At the French Open, she first knocked out third seed and hot favourite Aryna Sabalenka, the highest-ranked player left in the draw then, to avenge a semi-final loss to the Belarusian in Madrid. She followed it with another three-set win over Victoria Azarenka and then doubles partner Elena Rybakina – who had beaten Serena Williams in the previous round.
She even has the most wins against top-10 players – 37 – by any woman never to have made the top 10 herself. Her career-high ranking is 13, achieved back in 2011. She is also the oldest and most experienced semi-finalist, with 12 WTA titles to her name.
Anastasia Pavlyuchenkova’s Top 5 wins at Grand Slams
2011 Roland Garros R4, d.
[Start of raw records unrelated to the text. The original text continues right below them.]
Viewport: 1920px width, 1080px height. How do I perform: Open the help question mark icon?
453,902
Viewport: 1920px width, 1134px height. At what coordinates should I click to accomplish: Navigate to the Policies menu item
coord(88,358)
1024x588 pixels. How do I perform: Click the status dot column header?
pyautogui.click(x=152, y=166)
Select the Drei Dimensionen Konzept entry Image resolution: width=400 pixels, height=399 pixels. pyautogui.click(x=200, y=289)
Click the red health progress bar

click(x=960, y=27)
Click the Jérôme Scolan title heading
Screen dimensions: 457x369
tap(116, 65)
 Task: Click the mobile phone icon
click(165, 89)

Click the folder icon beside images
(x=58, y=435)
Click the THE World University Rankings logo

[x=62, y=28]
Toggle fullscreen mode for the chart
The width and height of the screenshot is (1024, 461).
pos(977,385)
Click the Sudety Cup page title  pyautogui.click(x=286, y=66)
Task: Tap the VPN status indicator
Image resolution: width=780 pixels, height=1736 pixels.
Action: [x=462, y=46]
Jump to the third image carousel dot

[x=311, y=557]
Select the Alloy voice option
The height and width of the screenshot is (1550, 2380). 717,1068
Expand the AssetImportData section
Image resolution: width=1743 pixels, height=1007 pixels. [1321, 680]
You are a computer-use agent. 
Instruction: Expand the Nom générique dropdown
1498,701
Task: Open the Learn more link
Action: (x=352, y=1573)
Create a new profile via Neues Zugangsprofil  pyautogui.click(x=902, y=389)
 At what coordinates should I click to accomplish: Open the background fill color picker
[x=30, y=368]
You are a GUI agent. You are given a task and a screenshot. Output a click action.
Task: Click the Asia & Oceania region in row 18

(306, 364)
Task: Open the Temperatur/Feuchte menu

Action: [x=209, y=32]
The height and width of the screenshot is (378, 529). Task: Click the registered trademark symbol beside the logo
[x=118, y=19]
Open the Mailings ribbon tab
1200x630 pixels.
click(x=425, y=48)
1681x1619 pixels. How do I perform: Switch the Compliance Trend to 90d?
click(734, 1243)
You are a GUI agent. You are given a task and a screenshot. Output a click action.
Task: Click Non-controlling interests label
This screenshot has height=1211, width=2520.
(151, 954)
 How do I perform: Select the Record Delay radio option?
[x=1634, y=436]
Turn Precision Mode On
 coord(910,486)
Vera Zvonareva 7-6(4), 2-6, 6-2
2019 Australian Open R4, d. Sloane Stephens 6-7(3), 6-3, 6-3
2020 Australian Open R3, d. Karolina Pliskova 7-6(4), 7-6(3)
2021 Roland Garros R3, d. Aryna Sabalenka 6-4, 2-6, 6-0
At world No 85, Zidansek is the lowest-ranked player in the final four and a surprise package even in a first-time semi-final lineup. The 23-year-old had never previously reached beyond the second round of a Grand Slam, but at French Open she became the first woman from Slovenia to reach the quarter-finals and the semis.
The catalyst, it turns out, was her first-round upset of sixth seed Bianca Andreescu in a marathon match that lasted three hours and 20 minutes. She was twice two points away from defeat against the 2019 US Open champion, but won 9-7 in the final set – her first victory over a top-10 player.
She has yet to win a singles title (two runners-up) but according to the WTA site, Zidansek was a top 20 junior and won 17 ITF titles between 2014 and 2018 but has also suffered several injury breaks.
The daughter of a judge and school teacher, Zidansek revealed she veered away from attempts by her parents to drum up an interest in music but she went for sports and the outdoors instead. She is also a keen snowboarder in her winter off-time back home in the Alpine country.
That childhood passion is now her livelihood as she stands two wins from following in the footsteps of Mima Jausovec, who won Roland Garros in 1977 while competing for Yugoslavia. In Zidansek’s words “a legend of the sport in Slovenia.”